We’ve arrived at the place where simple things are becoming difficult. We no longer live on easy street where weeks go by without a visit from signs of dementia.

Where it was once a ‘some-time’ thing, now Alzheimer’s has come to take up part-time residence.

Who’s to say how many years Miss Cathy has before she lives in a permanent state of confusion.

Three years ago, long before mom’s recent decline but sometime soon after she was first diagnosed I advised her to prepare for this day (or something much like it).

I suggested that she write down lists of contacts; names and addresses of all the people (friends and family) that she talked to on a regular basis as well as her favorite TV shows; the times and channels so that she would have them for easy reference later on when her memory failed and she’d forgotten all things familiar.

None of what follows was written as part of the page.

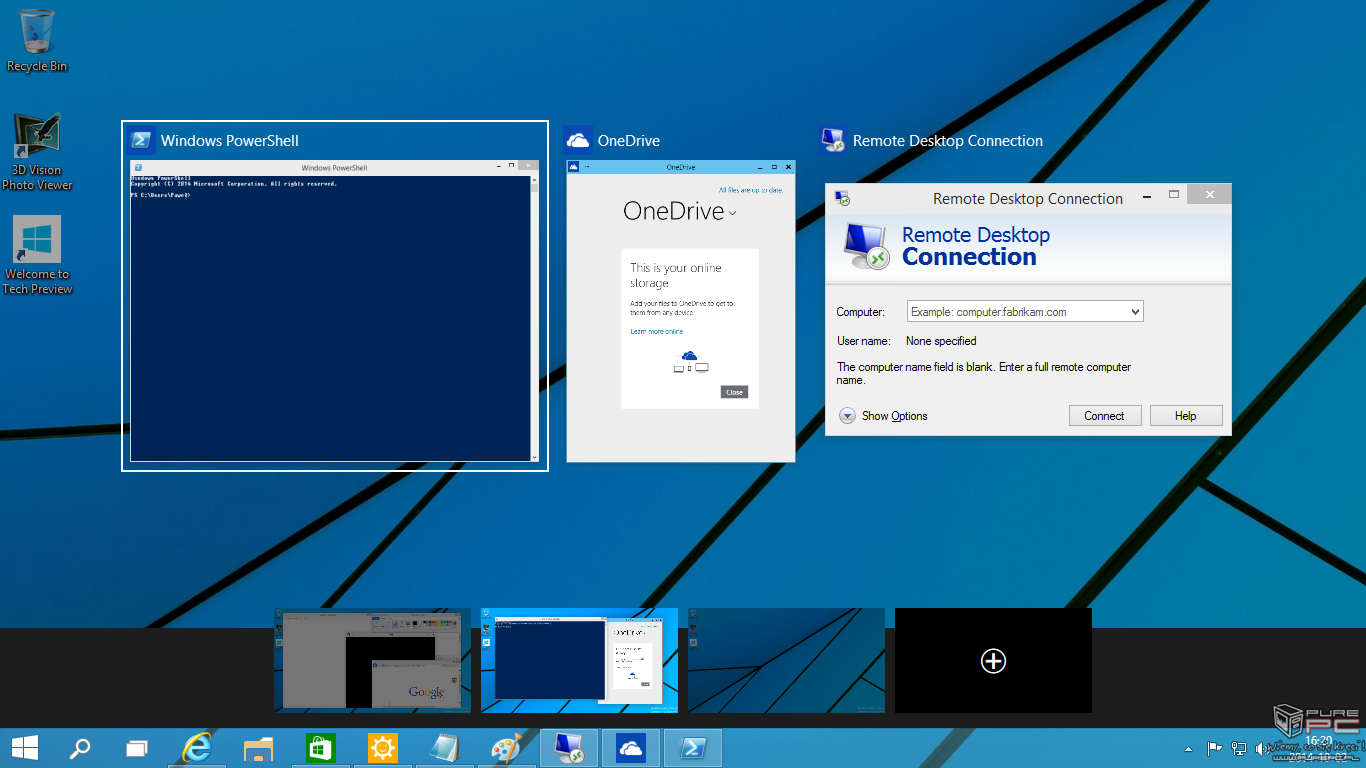Click the Action Center flag tray icon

I also suggested (while she was still ‘sharp’ and more or less ‘herself’) that she make a point of flexing her mind ‘muscle’ and practice crosswords or put a jigsaw puzzle together, anything that would help her mind stay active instead of just sitting in front of the television hour upon hour, day in and day out then laying in bed for the rest of the evening, letting her intellect go soft.

She had other ideas of course, as is the case with most people who are in denial and not ready to accept what lies ahead, she let my ‘suggestions’ go in one ear and out the other.

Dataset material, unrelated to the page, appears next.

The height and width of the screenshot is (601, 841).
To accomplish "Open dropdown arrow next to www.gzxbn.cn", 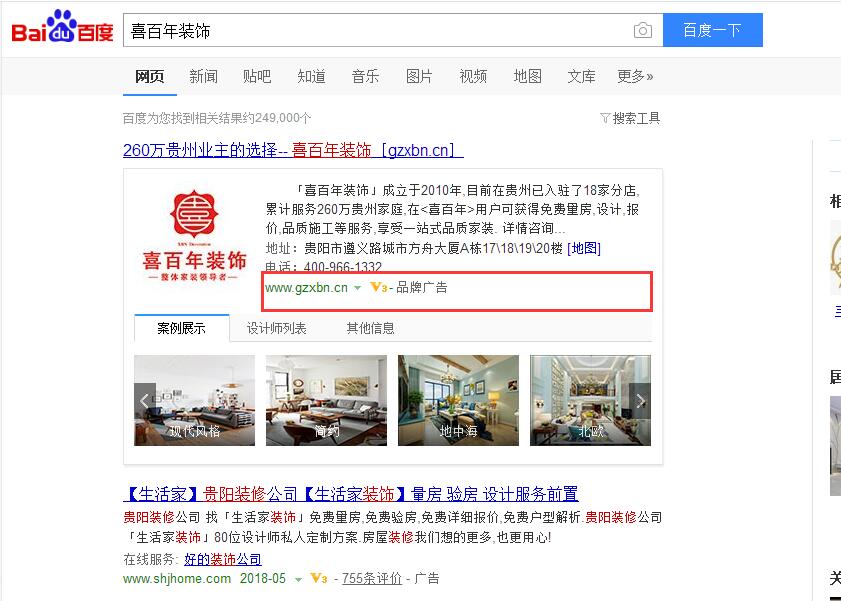I will [357, 288].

My fear was that Miss Cathy’s mind was getting soft but her head was hard and she did what she’d always done, which was exactly what she wanted, regardless of anything I or her doctors’ advised.

So, she did very little to prepare for today and today (as has been true every other day for the last several months) she cannot read a page on a book, dial a number on the telephone (usually connecting with the wrong person at the wrong number) and gets confused by the everyday routines and objects that should be as familiar to her as the nose on her face.

Today she retains less and less new information and the old knowledge she once possessed is harder to grasp.

And since she never bothered to write down the things I asked for I’ve had to become somewhat of a Sherlock Holmes to decipher “who” she intends to call, “what” she’s searching for and  “where” her favorite programs are on TV.
(I’ve since started compiling some lists of my own (of Miss Cathy’s social life) to go along with my medical notes).

When these new challenges first presented themselves I tried to get her to use sense memory instead of sight or other ‘tricks’ to help her navigate through her day or operate familiar things but she was quick to anger.

“I done told you I can’t see, I don’t know when you people are going to understand that I can’t see anything!”

“You people?”

So now I’m part of the preverbal you people and she can’t see that I’m the one person by side supporting her on a daily basis.


No matter, she can’t see the irony that her protests are just validating what I was trying to get her to ‘see’ but I can.


Oh well, like Miss Cathy is want to say, “Sometimes you can’t see the forest for the fire.”